7. Lake Carlsbad Recreation Area, Carlsbad
A mere 0.2% of New Mexico is surface water—the lowest percentage of all the states. It’s fair to say that water is a somewhat hidden resource. This is definitely true in the lower half of the state. That’s why few suspect that the city of Carlsbad offers a whole riverfront recreation area, along with a swimming beach!
8. Lake 13, Maxwell
We’re not the only ones to get excited at the sight of water. During migration periods, waterfowl swoop down upon the imaginatively named Lake 13, which forms part of the Maxwell National Wildlife Refuge. As far as people are concerned, this lake is in the middle of nowhere but, for birds, it’s on the Central Flyway. Think of the Central Flyway as the interstate for birds on a road trip. As an added bonus, this hidden spot offers great views of the Sangre de Cristo Mountains (including Wheeler Peak).

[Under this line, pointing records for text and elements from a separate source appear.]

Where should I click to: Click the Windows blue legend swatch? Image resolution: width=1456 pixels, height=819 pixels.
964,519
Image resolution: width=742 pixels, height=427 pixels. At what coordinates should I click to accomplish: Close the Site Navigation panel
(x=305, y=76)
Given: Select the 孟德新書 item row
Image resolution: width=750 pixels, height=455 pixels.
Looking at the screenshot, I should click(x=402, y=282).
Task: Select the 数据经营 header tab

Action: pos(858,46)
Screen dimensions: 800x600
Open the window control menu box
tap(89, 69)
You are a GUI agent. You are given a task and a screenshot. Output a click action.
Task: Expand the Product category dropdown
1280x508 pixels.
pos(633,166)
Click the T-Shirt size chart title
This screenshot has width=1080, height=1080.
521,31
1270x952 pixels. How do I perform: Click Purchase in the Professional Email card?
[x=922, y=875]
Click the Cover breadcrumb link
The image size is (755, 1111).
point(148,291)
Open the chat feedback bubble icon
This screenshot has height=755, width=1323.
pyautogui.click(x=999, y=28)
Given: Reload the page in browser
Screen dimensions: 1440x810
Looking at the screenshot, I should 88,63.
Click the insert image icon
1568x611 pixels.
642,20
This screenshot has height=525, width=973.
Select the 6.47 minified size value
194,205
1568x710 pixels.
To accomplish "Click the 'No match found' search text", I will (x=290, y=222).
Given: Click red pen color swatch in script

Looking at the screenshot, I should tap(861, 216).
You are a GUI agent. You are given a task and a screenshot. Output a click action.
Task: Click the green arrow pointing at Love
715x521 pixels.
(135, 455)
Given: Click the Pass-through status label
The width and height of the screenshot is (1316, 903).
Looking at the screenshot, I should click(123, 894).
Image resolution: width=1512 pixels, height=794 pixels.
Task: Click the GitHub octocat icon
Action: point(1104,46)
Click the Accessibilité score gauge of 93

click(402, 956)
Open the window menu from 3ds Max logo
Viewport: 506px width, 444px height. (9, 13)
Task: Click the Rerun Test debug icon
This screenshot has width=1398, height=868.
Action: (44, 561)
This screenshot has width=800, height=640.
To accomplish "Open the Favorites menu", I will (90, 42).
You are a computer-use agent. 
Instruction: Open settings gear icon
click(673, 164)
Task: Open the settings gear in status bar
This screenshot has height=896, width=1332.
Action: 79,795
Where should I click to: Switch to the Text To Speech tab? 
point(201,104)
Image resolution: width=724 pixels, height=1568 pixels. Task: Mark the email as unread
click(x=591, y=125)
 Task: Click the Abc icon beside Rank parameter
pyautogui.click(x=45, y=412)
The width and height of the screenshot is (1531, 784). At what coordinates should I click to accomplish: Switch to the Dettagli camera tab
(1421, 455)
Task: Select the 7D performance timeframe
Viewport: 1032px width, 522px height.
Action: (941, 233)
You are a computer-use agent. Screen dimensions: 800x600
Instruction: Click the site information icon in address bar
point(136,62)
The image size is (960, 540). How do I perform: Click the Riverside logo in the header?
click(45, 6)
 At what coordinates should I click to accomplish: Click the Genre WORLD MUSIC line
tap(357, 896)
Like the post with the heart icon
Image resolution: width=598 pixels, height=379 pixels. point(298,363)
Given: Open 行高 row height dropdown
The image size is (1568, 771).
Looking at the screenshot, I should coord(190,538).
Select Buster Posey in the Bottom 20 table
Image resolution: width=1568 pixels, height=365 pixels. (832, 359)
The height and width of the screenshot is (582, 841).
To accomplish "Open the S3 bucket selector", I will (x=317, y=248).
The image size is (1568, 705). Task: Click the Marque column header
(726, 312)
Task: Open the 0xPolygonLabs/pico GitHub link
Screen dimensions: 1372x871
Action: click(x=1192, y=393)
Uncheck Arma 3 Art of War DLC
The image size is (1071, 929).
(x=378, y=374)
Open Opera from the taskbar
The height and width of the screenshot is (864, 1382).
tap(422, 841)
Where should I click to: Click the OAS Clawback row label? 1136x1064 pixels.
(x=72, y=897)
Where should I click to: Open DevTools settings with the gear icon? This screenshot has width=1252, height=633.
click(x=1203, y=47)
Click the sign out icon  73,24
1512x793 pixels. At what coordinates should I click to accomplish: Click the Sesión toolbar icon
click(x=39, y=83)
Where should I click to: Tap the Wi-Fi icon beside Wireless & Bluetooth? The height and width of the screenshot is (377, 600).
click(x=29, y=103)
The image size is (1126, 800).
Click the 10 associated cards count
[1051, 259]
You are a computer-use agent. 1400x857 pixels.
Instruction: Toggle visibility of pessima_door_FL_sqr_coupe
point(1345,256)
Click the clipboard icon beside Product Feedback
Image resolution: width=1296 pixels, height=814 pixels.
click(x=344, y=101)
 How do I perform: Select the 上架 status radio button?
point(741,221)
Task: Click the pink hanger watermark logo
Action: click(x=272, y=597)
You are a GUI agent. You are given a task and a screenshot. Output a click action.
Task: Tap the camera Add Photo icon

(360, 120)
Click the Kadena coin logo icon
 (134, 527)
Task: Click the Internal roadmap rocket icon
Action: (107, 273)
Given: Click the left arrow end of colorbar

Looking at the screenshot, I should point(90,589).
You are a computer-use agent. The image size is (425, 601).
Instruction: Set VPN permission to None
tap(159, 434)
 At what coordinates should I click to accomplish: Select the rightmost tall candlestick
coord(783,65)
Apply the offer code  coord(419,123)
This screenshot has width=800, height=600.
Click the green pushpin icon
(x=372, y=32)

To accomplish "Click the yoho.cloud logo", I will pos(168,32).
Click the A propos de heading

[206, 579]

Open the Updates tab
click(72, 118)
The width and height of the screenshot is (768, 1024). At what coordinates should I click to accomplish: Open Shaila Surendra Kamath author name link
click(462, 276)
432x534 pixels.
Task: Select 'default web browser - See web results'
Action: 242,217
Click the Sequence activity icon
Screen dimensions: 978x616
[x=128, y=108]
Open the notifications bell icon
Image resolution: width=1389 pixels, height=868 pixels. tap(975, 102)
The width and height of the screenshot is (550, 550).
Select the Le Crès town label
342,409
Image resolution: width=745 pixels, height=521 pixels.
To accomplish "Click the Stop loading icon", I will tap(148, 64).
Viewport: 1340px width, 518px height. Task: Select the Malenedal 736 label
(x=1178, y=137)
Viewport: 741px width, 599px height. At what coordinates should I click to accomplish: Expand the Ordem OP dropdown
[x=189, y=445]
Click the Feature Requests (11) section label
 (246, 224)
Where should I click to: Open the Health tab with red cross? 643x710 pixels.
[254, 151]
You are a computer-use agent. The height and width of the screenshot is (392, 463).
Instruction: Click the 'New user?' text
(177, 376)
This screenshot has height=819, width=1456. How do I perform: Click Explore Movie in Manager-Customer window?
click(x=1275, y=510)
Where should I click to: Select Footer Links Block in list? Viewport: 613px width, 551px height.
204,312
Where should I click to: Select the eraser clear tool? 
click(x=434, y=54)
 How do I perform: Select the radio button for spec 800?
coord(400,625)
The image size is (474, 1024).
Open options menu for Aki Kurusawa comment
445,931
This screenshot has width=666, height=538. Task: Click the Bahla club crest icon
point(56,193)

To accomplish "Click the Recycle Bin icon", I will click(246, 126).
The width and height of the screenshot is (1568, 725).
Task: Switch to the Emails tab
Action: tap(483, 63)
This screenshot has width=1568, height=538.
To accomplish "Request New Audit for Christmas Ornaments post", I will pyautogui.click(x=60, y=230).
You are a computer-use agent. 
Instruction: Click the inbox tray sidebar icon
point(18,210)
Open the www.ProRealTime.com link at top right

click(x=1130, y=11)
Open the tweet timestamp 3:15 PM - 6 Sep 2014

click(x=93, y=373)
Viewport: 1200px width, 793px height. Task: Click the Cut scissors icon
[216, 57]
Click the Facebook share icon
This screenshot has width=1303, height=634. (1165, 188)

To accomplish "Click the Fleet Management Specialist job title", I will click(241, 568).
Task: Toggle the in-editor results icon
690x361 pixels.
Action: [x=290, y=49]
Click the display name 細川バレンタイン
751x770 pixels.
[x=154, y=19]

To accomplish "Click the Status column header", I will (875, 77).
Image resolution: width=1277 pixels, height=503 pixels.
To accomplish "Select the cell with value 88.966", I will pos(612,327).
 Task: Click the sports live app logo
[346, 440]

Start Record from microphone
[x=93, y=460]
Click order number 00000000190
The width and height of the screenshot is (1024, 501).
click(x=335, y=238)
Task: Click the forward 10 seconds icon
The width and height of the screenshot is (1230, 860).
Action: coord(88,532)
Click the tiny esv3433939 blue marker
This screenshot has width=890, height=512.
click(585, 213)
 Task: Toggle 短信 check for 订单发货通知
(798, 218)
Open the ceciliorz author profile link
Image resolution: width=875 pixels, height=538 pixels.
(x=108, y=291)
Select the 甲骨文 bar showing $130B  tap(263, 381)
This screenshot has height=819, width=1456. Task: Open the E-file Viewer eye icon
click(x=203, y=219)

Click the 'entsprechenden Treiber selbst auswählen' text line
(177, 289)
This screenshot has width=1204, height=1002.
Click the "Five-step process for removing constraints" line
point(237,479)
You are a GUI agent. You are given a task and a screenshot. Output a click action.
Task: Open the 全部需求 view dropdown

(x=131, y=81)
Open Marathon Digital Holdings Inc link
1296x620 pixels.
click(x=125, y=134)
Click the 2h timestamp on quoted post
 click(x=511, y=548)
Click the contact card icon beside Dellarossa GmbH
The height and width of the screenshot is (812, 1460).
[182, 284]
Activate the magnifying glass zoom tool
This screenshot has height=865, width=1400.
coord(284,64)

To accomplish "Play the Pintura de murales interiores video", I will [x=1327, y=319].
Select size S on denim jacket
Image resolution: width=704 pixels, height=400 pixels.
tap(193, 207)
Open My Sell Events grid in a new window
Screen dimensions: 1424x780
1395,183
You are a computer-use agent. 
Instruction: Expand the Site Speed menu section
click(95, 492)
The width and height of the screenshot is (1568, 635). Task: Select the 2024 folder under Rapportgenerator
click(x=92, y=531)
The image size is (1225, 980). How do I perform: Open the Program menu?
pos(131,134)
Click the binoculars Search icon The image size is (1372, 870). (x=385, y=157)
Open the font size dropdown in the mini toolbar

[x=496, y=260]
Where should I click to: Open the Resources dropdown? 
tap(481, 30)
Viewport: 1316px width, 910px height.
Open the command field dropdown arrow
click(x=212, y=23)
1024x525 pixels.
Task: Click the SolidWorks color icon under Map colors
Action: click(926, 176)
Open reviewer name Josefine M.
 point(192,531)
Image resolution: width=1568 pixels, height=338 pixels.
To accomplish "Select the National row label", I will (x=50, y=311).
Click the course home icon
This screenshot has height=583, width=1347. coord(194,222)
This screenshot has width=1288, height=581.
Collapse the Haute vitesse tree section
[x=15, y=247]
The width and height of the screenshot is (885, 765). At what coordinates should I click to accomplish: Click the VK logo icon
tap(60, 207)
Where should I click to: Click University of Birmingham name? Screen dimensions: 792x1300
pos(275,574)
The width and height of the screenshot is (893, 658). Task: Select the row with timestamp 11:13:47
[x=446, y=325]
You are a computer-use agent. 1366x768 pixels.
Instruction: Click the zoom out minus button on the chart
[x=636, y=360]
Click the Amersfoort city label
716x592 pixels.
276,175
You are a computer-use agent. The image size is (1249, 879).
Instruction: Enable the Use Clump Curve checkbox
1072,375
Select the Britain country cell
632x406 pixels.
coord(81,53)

9. Randall Davey Audubon Center, Santa Fe
Once people finish viewing Santa Fe’s art galleries, few continue farther up Canyon Road. That’s a shame because they’re missing out on the chance to view the 190 species of birds that pass through this 135 acre sanctuary.
10. Billy The Kid’s Grave, Fort Sumner
Billy The Kid killed several people (the exact number is subject to debate) during the Lincoln County War, securing his reputation as a murderer. Sheriff Pat Garrett captured him, but Billy broke out of jail, slaughtering two guards in the process. The sheriff tracked him down and shot him. The Kid’s final resting place is in Fort Sumner. Grave markers in the cemetery came loose during a flood, so the exact location of the outlaw’s body is unclear. Still, you can visit a gravestone in the cemetery. Ironically, it’s also behind bars—people kept stealing it!
Which of these hidden gems have you visited? And, if you’re willing to share, what other places should we add to the list?